Accordingly, the trial court's determination of the jury issue is affirmed. However, we reverse the convictions and sentences imposed with regard to Count II aggravated assault, Count IV use of a firearm during the commission of an armed robbery, and Count V use of a firearm during the commission of an armed kidnapping, and remand for further proceedings consistent with this opinion.

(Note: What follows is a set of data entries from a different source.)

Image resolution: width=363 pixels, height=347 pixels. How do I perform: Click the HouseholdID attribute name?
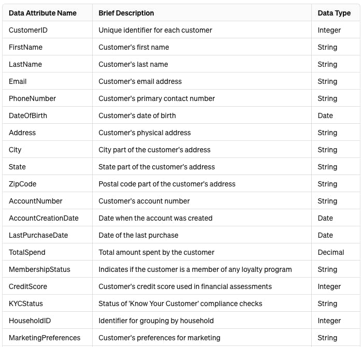[x=30, y=321]
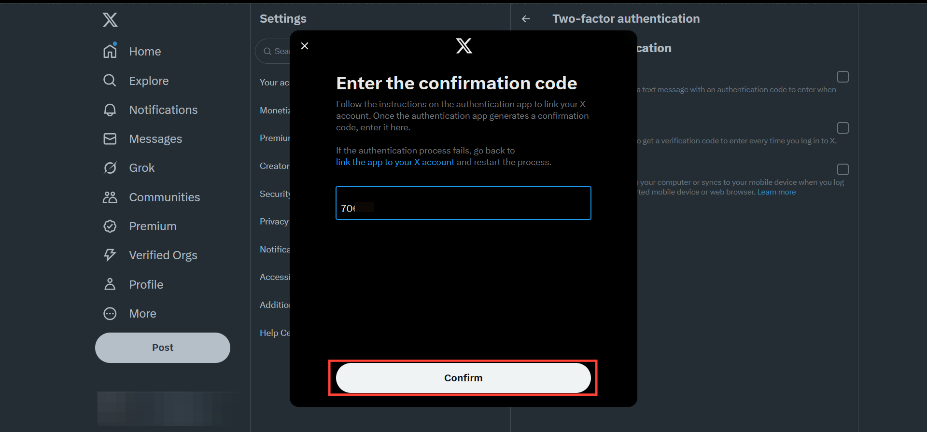Click the Premium badge icon
This screenshot has width=927, height=432.
coord(110,226)
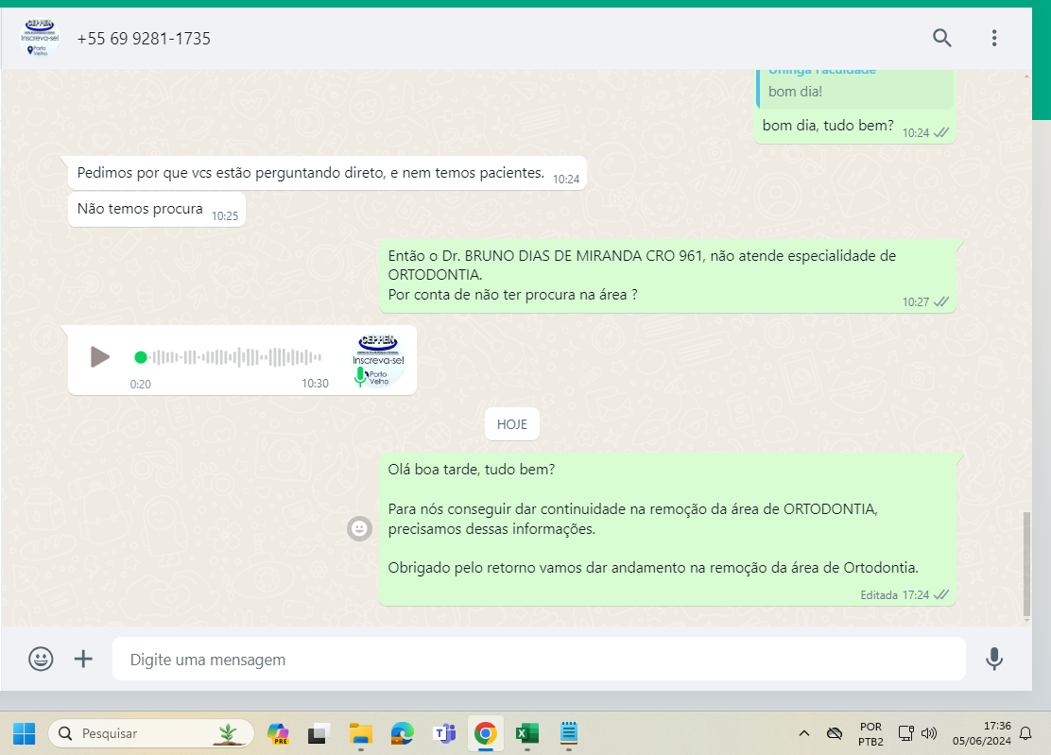
Task: Play the 0:20 voice message
Action: point(99,357)
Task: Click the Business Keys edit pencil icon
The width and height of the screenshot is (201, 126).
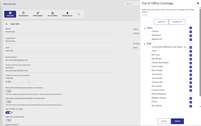Action: (x=18, y=124)
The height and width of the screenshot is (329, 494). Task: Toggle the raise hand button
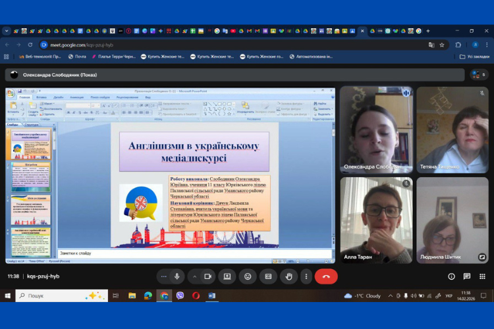(288, 276)
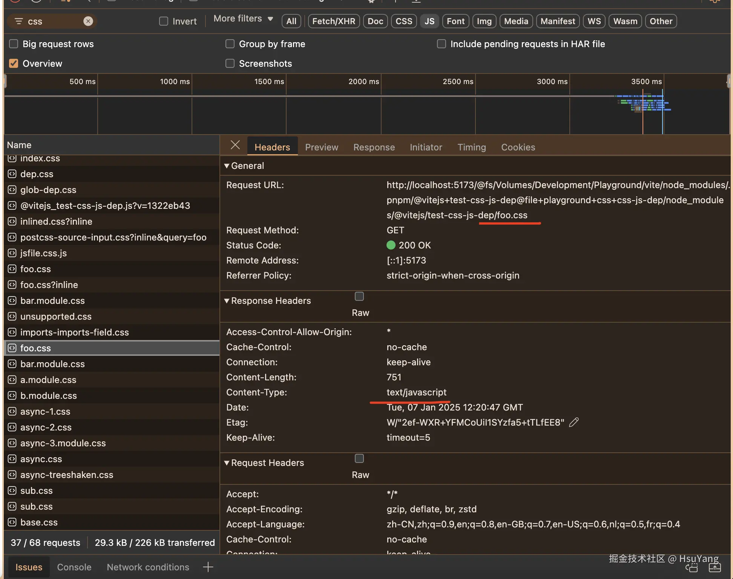Clear the css filter text

88,21
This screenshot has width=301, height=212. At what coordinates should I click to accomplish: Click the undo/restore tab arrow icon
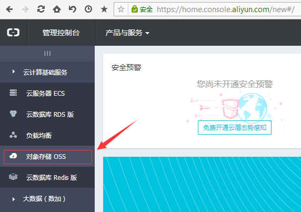coord(73,9)
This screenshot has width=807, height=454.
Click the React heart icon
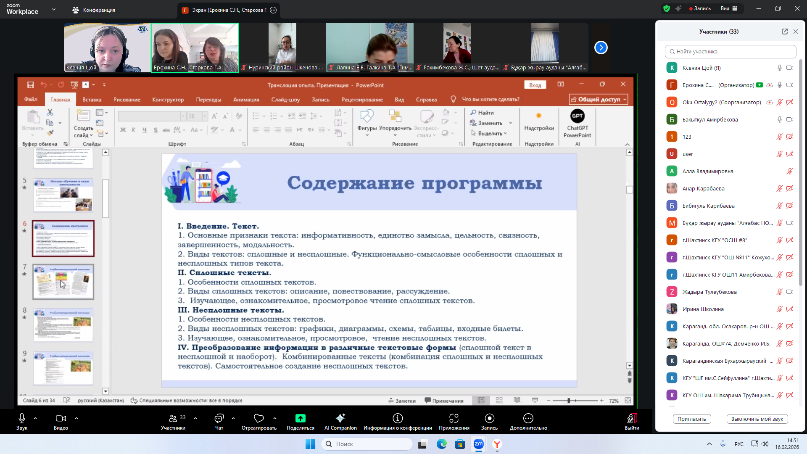pyautogui.click(x=259, y=419)
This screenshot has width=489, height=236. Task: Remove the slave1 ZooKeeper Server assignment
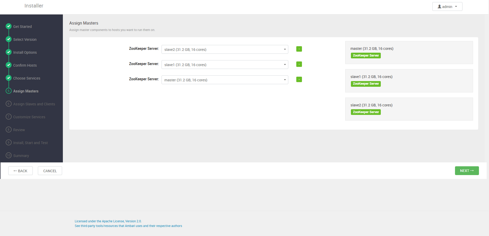299,64
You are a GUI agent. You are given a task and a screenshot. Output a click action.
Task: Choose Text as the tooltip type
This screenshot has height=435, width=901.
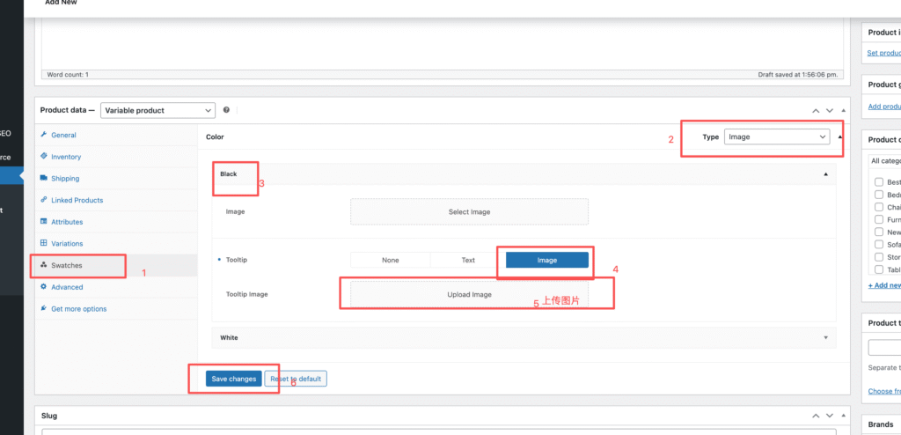pos(468,260)
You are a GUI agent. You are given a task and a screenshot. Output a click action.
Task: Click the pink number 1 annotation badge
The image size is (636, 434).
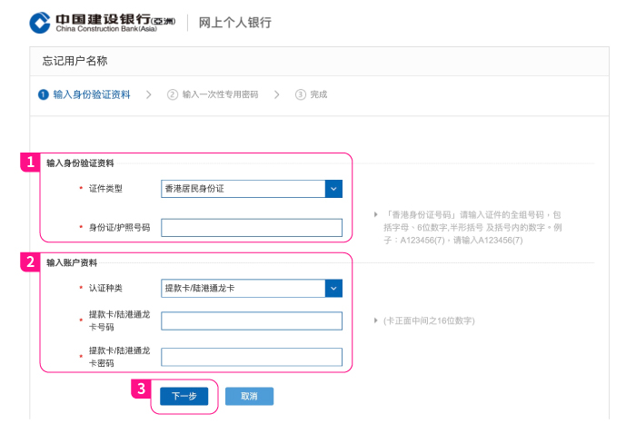[x=30, y=163]

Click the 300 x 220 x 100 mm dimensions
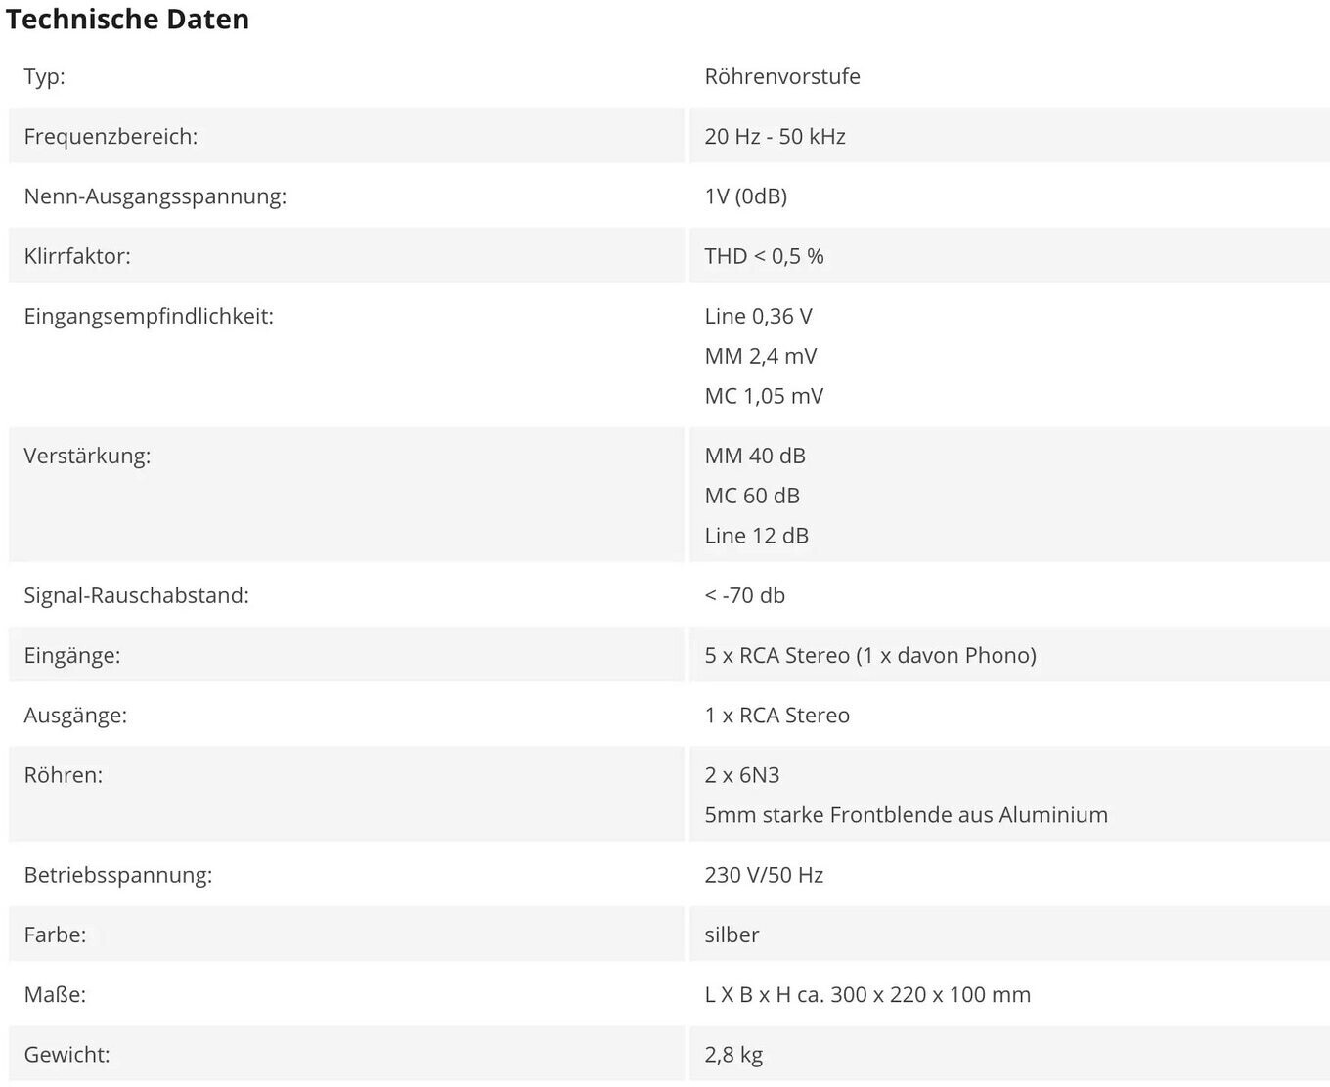(x=930, y=994)
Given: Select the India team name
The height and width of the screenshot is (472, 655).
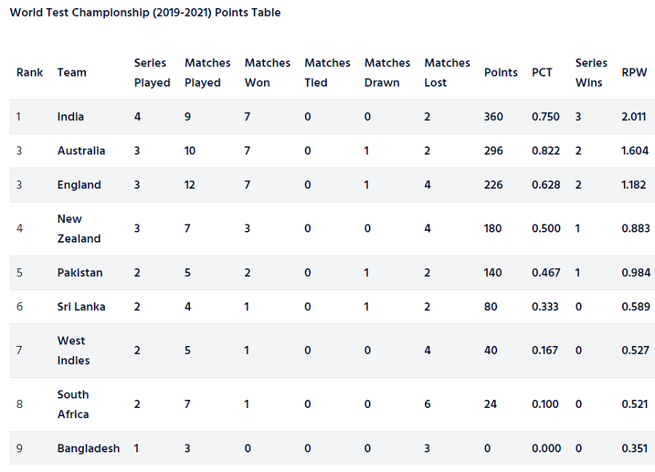Looking at the screenshot, I should (x=70, y=117).
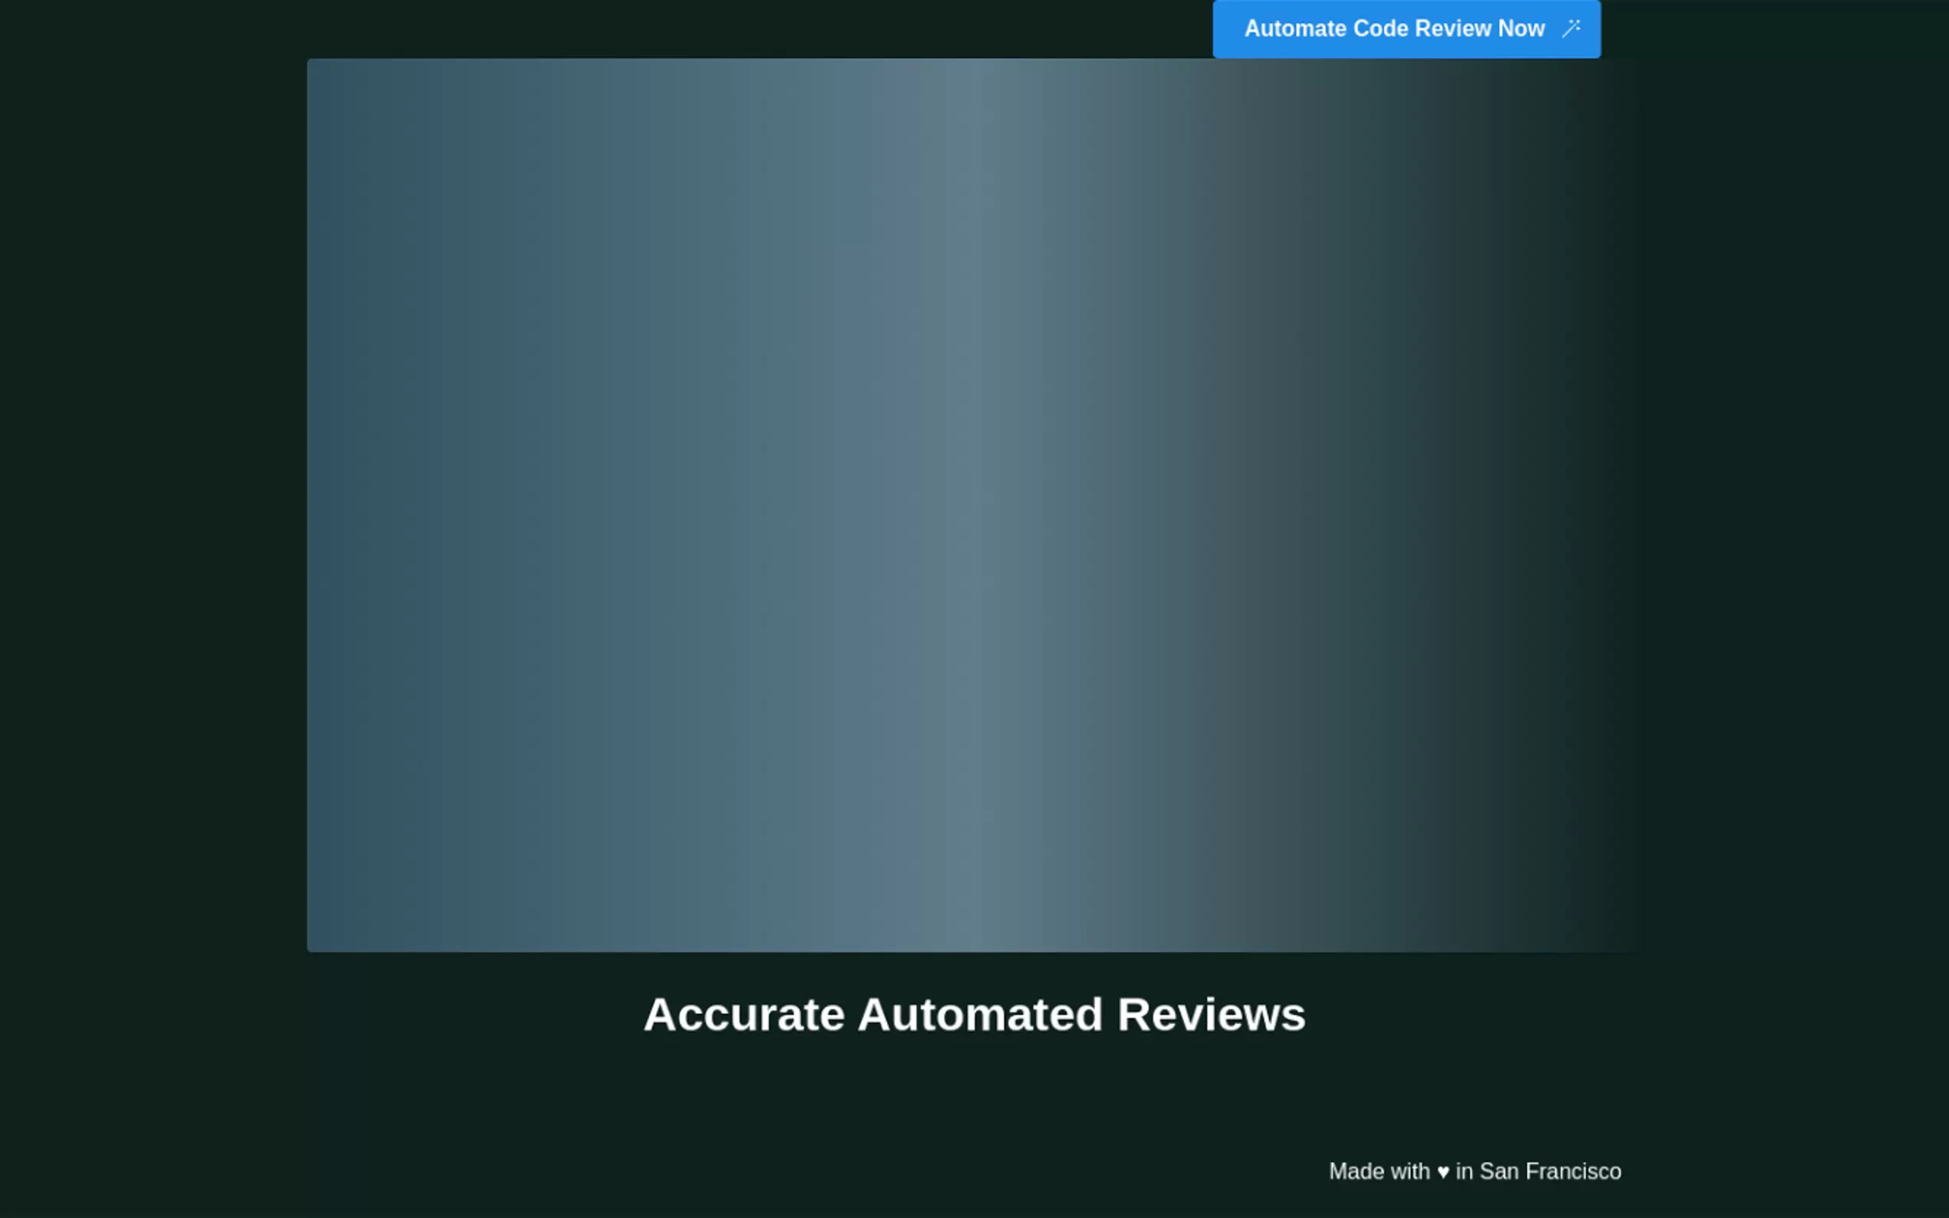This screenshot has height=1218, width=1949.
Task: Click the heart symbol in the footer
Action: (x=1443, y=1172)
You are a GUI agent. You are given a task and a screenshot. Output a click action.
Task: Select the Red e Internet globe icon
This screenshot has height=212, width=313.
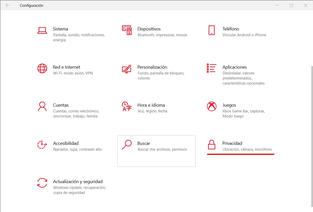pos(42,68)
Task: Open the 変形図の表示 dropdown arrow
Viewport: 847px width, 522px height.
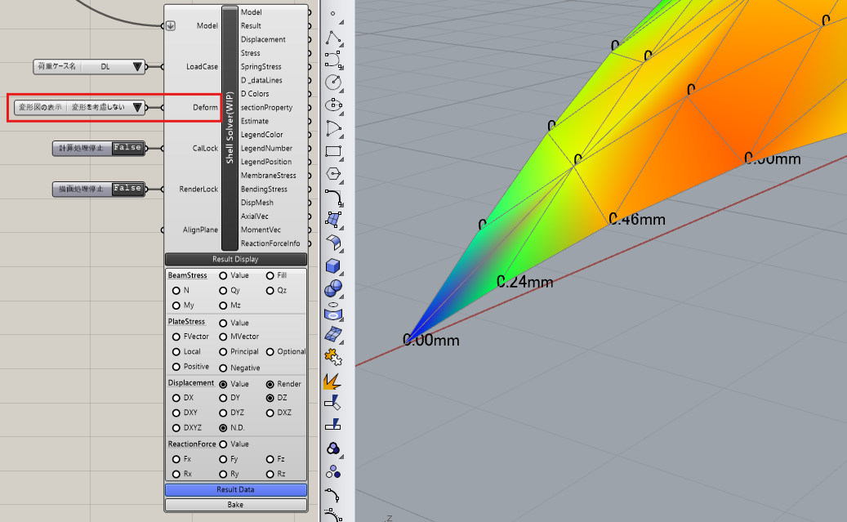Action: click(137, 107)
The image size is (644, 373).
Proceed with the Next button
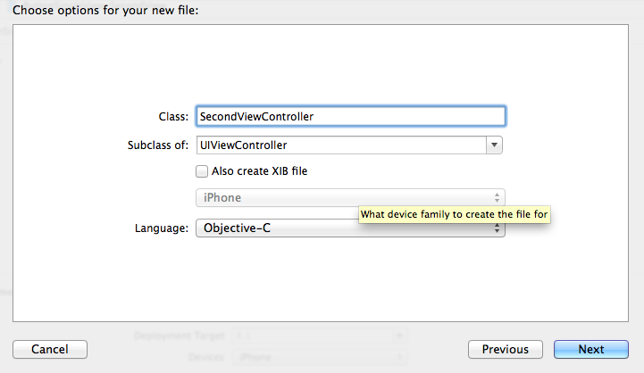click(x=590, y=350)
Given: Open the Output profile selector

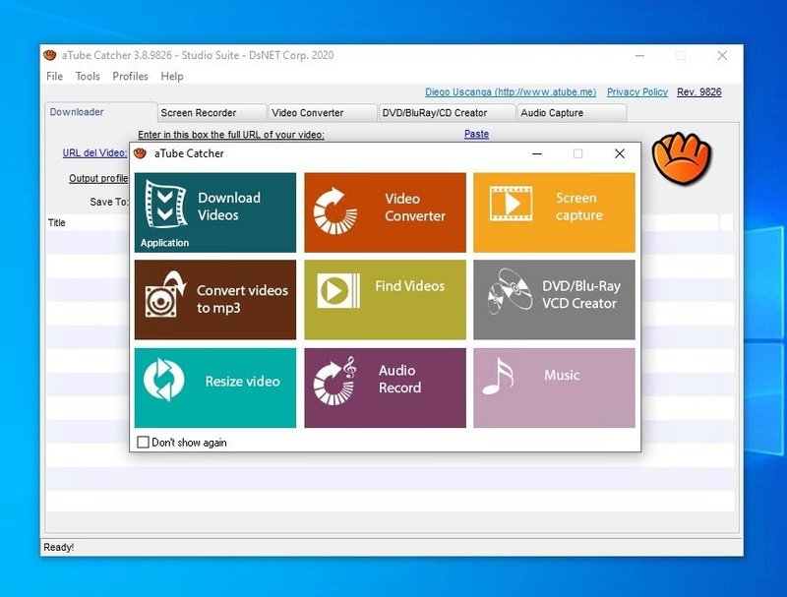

WIGGINTON and NIMMONS, JJ., concur.
NOTES
[1] Ch. 88-131, § 7 Laws of Fla., amended § 775.021(4), Fla. Stat., to read:
(4)(a) Whoever, in the course of one criminal transaction or episode, commits an act or acts which constitute one or more separate criminal offenses, upon conviction and adjudication of guilt, shall be sentenced separately for each criminal offense; and the sentencing judge may order the sentences to be served concurrently or consecutively. For the purposes of this subsection, offenses are separate if each offense requires proof of an element that the other does not, without regard to the accusatory pleading or the proof adduced at trial.
(b) The intent of the Legislature is to convict and sentence for each criminal offense committed in the course of one criminal episode or transaction and not to allow the principle of lenity as set forth in subsection (1) to determine legislative intent. Exceptions to this rule of construction are:
1. Offenses which require identical elements of proof.
2. Offenses which are degrees of the same offense as provided by statute.
3. Offenses which are lesser offenses the statutory elements of which are subsumed by the greater offense.
Section 8. If any provision of this act or the application thereof to any person or circumstances is held invalid, the invalidity shall not affect other provisions or applications of the act which can be given without the invalid provision or application, and to this end the provisions of this act are declared severable. (Additions to the text are indicated by underlining.)